Remember being scared to death of a thunderstorm?  Remember when the Grand Canyon WAS amazing before seeing it in a million pictures?  We lose all the wonder when trees, natural running streams and crashing waves, enormous mountains are no big deal to us.  We see them every day, in pictures or as we walk outside.  But we forget the amazing things we learned in elementary school; about how trees grow, the details about how waves are created.  We forget all those things because we learn it and are no longer amazed.

We do our ability to praise a disservice!  We do God a disservice when we are no longer amazed by these things.  Praise is our amazement expressed!  The problem is that we simply are not amazed!

I must be climbing

There is a flaw for me in the whole “mountain and valley” analogy we so often use for our spiritual journey. We commonly make the mountain top that spot we desire and aspire to, and the valley those times when it’s the most painful and difficult to take on. Then we make the climb the journey in between.

Now let’s think of the literal in hopes of understanding the symbolic a little more. In reality, I have never been in a valley I did not enjoy. Often valleys are complete with rolling grassy hills and a cool breeze. It is not all that unpleasant.

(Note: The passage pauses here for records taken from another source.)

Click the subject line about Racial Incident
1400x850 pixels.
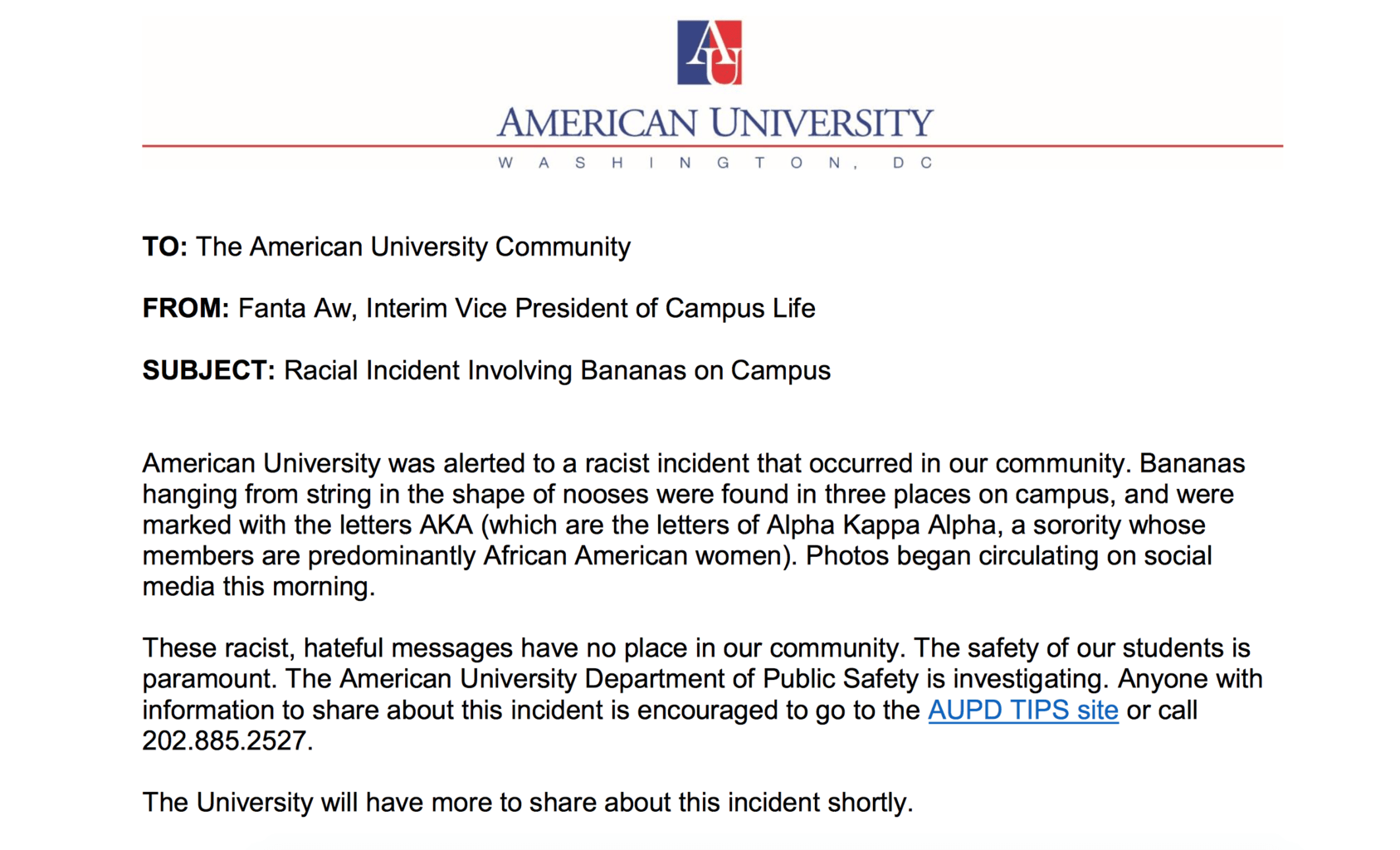(x=557, y=370)
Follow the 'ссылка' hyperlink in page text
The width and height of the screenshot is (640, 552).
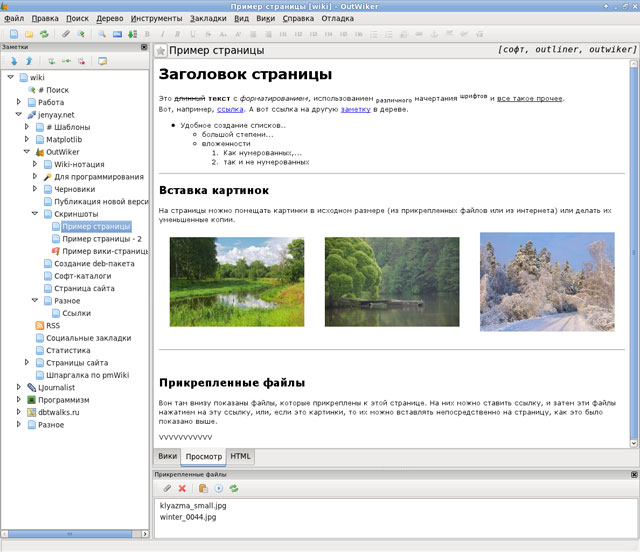tap(230, 109)
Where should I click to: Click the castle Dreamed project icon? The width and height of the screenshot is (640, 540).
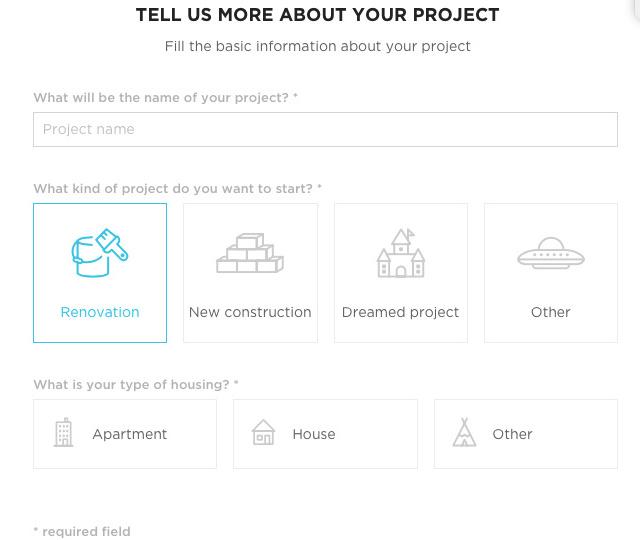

I do love mountain tops. When you are the mountain top there is a powerful sense of accomplishment. The mountain top is refreshing and holds a beauty which is often spectacular.

So there is only one other element left to be grueling, painful, and difficult. The climb up the mountain is the painful part. I love climbing and hiking, but it is usually a grueling task to climb the face of a mountain. Your heart beats to the thinning air and physical exhaustion. You come around every bend and corner wondering if THIS one will be the last. But a hiker, climber and backpacker will continue to trek because they know one thing; they are climbing to get to the top. It is painful but it is worth it knowing your endurance gets you to the top. Your endurance comes with pain, but it all gets you to the top where the beauty, refreshment, and accomplishment await.

Chapter 1 of James starting with verse two reads, “My brothers and sisters, whenever you face trials of any kind, consider it nothing but joy, because you know that the testing of your faith produces endurance; and let endurance have its full effect, so that you may be mature and complete, lacking in nothing.”

The truth is we all face trials and will continue to face more. Something I am learning to do in my prayer time lately is to actively praise God for my trials of all kinds. It has really stretched my faith to watch trials come my way and to not only take them to God (which is a common Christian reaction) but to praise God for those trials.

1 Peter 1:6-7 reads, “In this you rejoice, even if now for a little while you have had to suffer various trials, so that the genuineness of your faith—may be found to result in praise and glory and honor when Christ is revealed.”

This kind of reaction stretches our faith to points many of us have never been before. I am talking about actually praising God…thanking him FOR our painful trials.

Why is this so difficult for us to do? Because we have the mountain and valley analogy all messed up. We have convinced ourselves that the pain is the valley, and like literal valleys we are comfortable there. So we just stay there. We have seen our trials in the wrong light.

We have to remember the valley is not the worst part of the journey. The climb is the worst part of the journey. If I can keep myself from experiencing pain and saying, “I must be stuck in the valley,” and instead turn those moments into praise by saying, “This hurts! I must be on my way up. I must be climbing.” If we can turn our responses to that, we can find it easier to praise and thank God for the pain and trials. Because we climbing!